WASHINGTON (Panjimas.com) – Setelah lebih dari satu dekade atau 10 tahun ditahan tanpa dakwaan. Puluhan tahanan di Guantanamo dapat berharap dibebaskan, tetapi upaya ini bukanlah hal yang mudah, karena menunggu tanda tangan akhir dari Pentagon.
Sekitar 79 dari 149 narapidana (napi) masih ditahan di pangkalan militer AS di Teluk Guantanamo, Kuba selatan. Mereka telah disetujui untuk dipindahkan, apabila dinilai sudah tidak berpotensi menimbulkan resiko bagi Amerika Serikat.
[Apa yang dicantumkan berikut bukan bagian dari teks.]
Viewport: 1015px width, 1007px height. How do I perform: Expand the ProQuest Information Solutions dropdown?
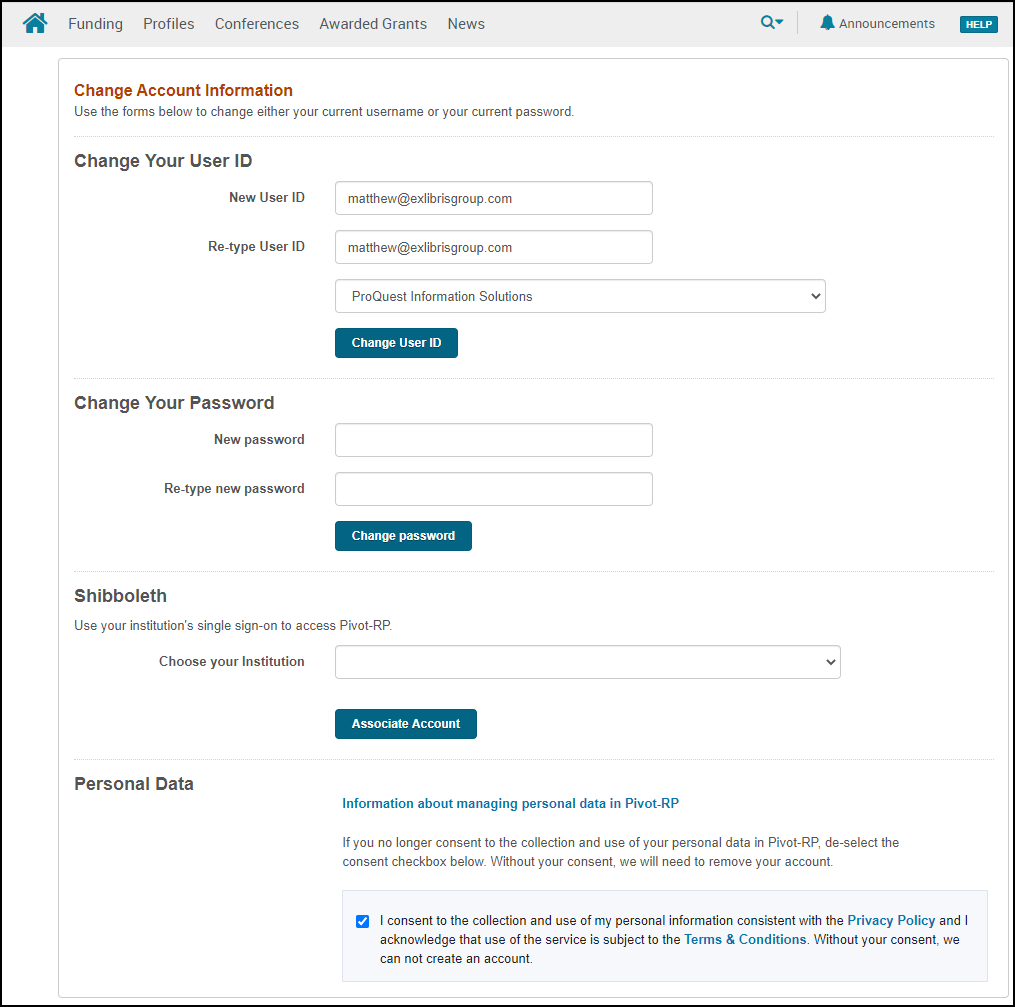tap(580, 296)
Sebagian besar dari mereka telah diberitahu sejak tahun 2009 dan 2010 bahwa mereka tidak akan menghadapi tuduhan dan sekarang mereka layak untuk dikembalikan ke negara mereka atau negara ketiga yang mau menerima mereka.
Namun mereka harus menunggu.
Dalam beberapa bulan terakhir, para pejabat AS telah melihat cepatnya proses pembebasan lusinan tahanan di berbagai negara.
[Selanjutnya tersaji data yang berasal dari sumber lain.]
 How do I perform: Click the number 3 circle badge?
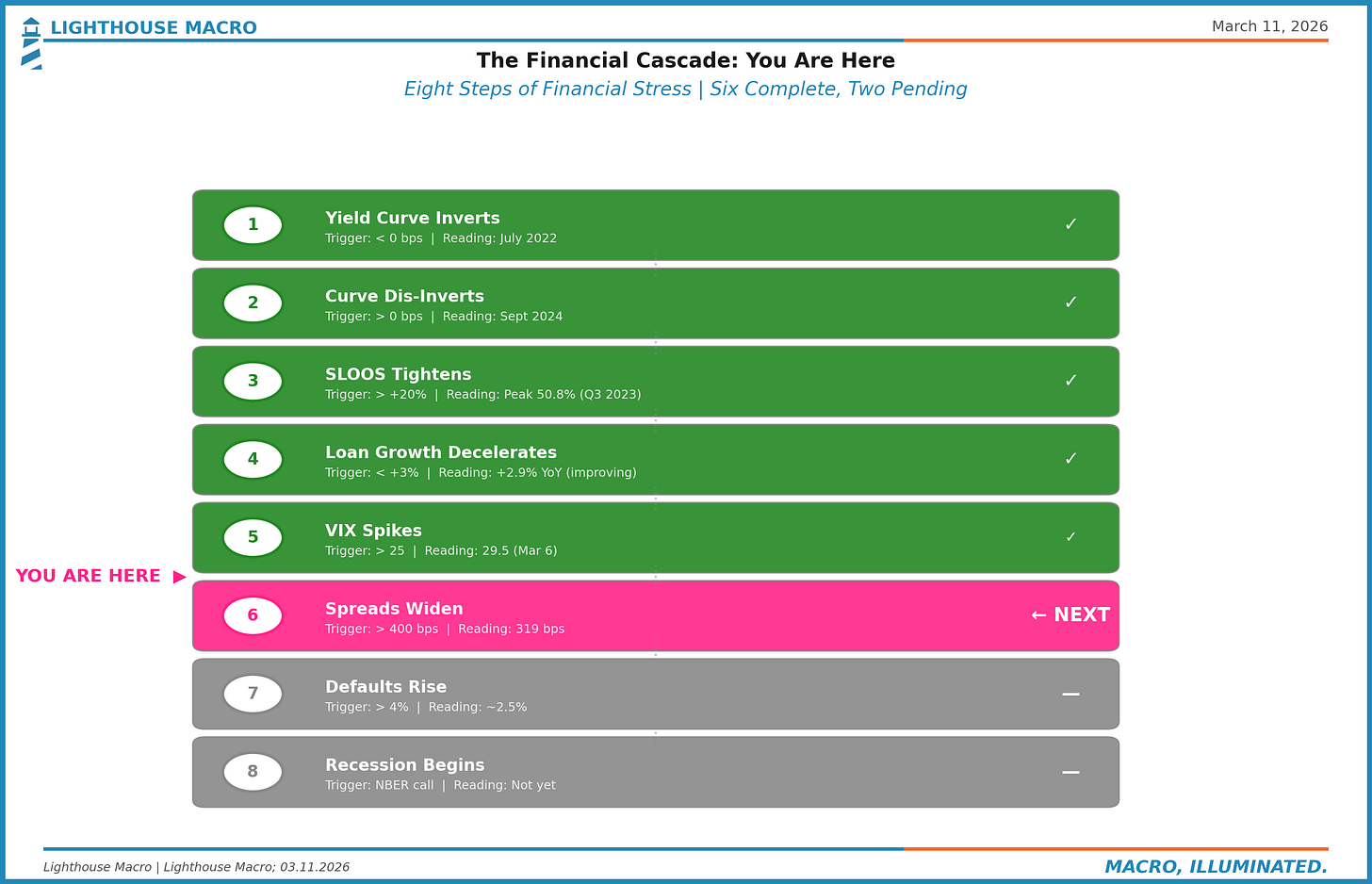253,382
Namun untuk tahun ini hanya ada satu tahanan yang disetujui untuk dibebaskan dari Guantanamo, dan hal ini menimbulkan rasa frustasi diantara tahanan lainnya.
“Kelanjutan penundaan penutupan Guantanamo tidak dapat diterima, meskipun yang menghambat itu dari Kongres atau dari pemerintah,” kata Senator Dianne Feinstein seperti dikutip AFP.
Dibawah undang-undang yang berlaku, Menteri Pertahanan Chuck Hagel harus memberikan persetujuan akhir bagi setiap tahanan yang dibebaskan atau dipindahkan. Namun dengan banyak pertimbangan, persetujuan dari Menteri Pertahanan dirasa sulit didapat, karena ada laporan sejumlah mantan tahananan Guantanamo kembali ke medan perang.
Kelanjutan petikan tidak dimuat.